[Dataset entries]
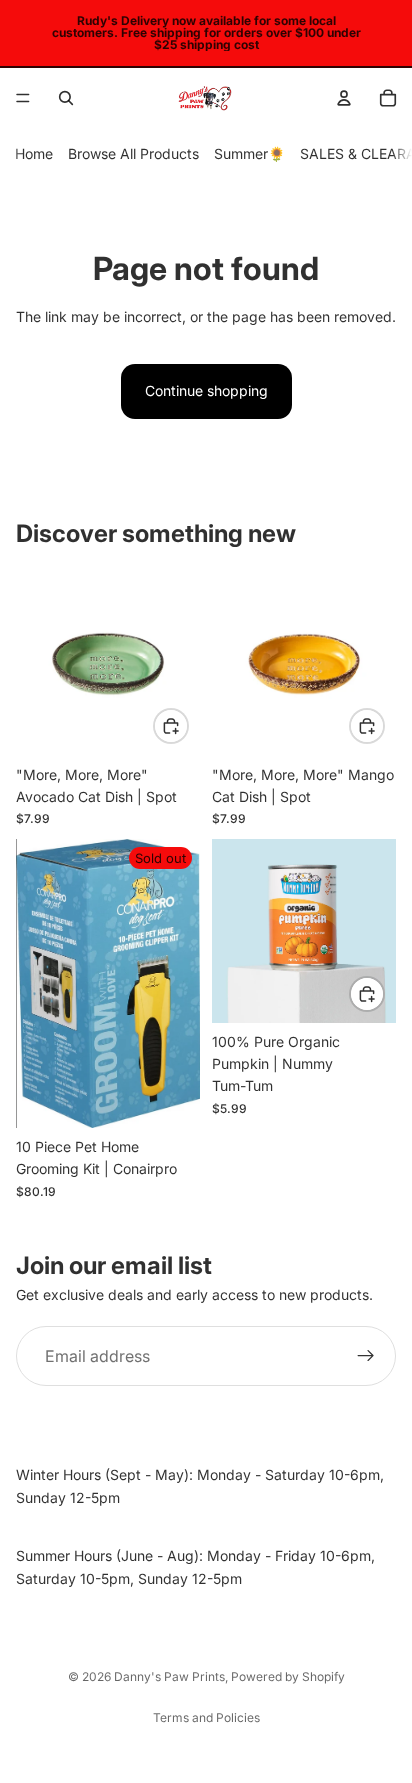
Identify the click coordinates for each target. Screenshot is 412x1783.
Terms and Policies (206, 1717)
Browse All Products (133, 153)
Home (34, 153)
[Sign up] (366, 1356)
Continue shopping (206, 390)
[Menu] (23, 98)
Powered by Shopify (288, 1676)
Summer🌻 (249, 153)
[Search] (66, 98)
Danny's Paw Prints (169, 1676)
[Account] (344, 98)
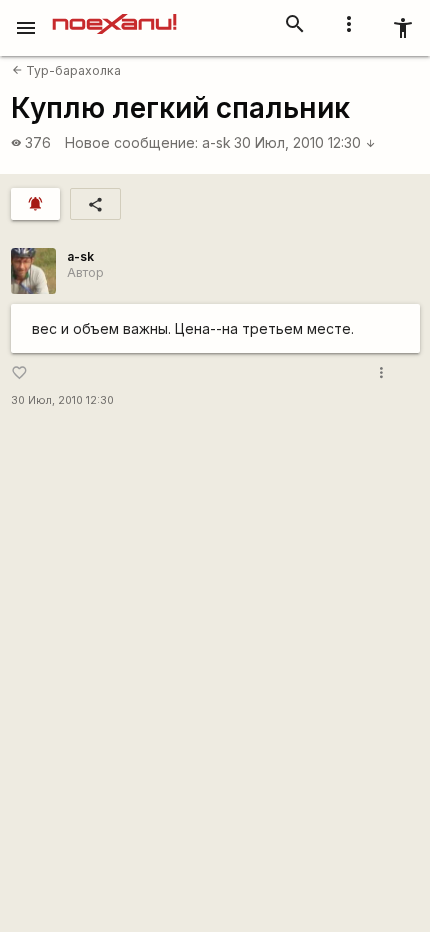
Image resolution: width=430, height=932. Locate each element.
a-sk (216, 142)
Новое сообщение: (131, 142)
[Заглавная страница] (114, 14)
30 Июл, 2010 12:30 (305, 142)
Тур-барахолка (66, 70)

*What the exercise asks*: Gather every line from the entries above where the word "each" appears, and copy them.

*Solved problem*:
Identify the click coordinates for each target. Screenshot is 412x1783.
Image resolution: width=430, height=932. Locate each element.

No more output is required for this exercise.